Word of Gatorade’s energy-boosting effects spread rapidly, and soon Gator rivals were buying it. Stokely-Van Camp initially obtained licensing rights from UF and put its marketing muscle into making Gatorade a “beverage of champions.” Subsequently, Quaker Oats Co. obtained licensing rights, and more recently Quaker Oats merged with Pepsico Inc.

The original research took place in the subbasement of UF’s old pharmacy building, which was part of a designated emergency shelter. Cade, who then directed the medical school’s renal and electrolyte division, said he spent $43 for lab supplies used in taking blood samples, and $111 for treating the volunteers to steak dinners after every “test run.”

In addition to his research and teaching, Cade pursues an eclectic range of interests from playing the violin, writing poetry and growing roses to restoring antique Studebaker cars. It is his love of learning, however, that still attracts him five days a week to his laboratories in a modular building west of campus. At 75, the idea of retirement is out of sync with the excitement he finds in the process of discovery.

Cade says learning and doing new things are a great way to “find the joy in life,” which happens to be the theme of the autobiography he now is finishing.

His latest research focuses on children with autism, Down syndrome and certain types of schizophrenia, in whom he has identified a problem that may underlie the intellectual deficits associated with all three diseases. Cade found these children develop excess amounts of morphine-like compounds derived from casein in milk and gliadin from grains. He determined that because the patients are unable to digest these compounds properly, chains of amino acid remain in the brain where they transmit false signals.

Based on his findings to date, Cade said, “It seems possible that we might be able to reverse or at least minimize the adverse effects on intellectual function by putting the youngsters on a diet free of casein and gliadin.”

In earlier studies of children with autism, he demonstrated the effectiveness of a diet free of glutein, casein, milk and grain products. The diet, now applied worldwide, helps about 80 percent of patients improve dramatically or recover completely.

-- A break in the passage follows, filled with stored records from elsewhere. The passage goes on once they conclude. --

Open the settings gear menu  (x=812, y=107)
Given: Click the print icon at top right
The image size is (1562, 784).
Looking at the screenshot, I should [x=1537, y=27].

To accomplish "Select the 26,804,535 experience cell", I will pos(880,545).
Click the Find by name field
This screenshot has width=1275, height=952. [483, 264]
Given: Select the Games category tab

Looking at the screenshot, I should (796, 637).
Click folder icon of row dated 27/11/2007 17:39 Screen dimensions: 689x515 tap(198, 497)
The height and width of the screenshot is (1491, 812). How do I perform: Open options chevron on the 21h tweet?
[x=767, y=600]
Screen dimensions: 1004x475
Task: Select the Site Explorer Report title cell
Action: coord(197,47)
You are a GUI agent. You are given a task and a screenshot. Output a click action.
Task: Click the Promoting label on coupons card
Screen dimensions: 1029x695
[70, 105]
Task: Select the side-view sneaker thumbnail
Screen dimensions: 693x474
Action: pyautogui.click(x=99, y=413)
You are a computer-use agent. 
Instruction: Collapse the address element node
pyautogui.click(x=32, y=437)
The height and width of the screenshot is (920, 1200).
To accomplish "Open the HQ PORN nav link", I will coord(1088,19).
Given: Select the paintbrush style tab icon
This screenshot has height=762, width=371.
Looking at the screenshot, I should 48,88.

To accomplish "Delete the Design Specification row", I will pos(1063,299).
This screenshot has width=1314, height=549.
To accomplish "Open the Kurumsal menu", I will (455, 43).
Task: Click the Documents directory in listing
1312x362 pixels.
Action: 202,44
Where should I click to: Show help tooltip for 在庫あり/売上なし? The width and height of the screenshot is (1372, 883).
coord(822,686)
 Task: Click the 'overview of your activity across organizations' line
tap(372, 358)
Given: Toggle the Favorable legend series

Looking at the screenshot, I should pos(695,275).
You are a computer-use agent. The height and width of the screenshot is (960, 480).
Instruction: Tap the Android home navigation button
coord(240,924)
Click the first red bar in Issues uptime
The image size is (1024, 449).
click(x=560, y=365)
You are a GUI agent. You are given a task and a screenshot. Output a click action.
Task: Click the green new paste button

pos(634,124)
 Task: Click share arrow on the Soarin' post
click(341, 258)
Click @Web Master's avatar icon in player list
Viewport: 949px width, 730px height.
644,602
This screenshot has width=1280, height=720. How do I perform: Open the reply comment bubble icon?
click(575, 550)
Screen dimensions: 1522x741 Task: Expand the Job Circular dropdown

“Throughout his 41-year career at UF, Cade has manifested the unique combination of a practical dreamer and a creative scientist,” Tisher said. “His insatiable curiosity has always been channeled to discover ways to help his fellow man. Although many would point to the development of Gatorade as his greatest achievement, I would submit that his willingness to share his knowledge and good fortune — often with complete strangers — best defines his success.”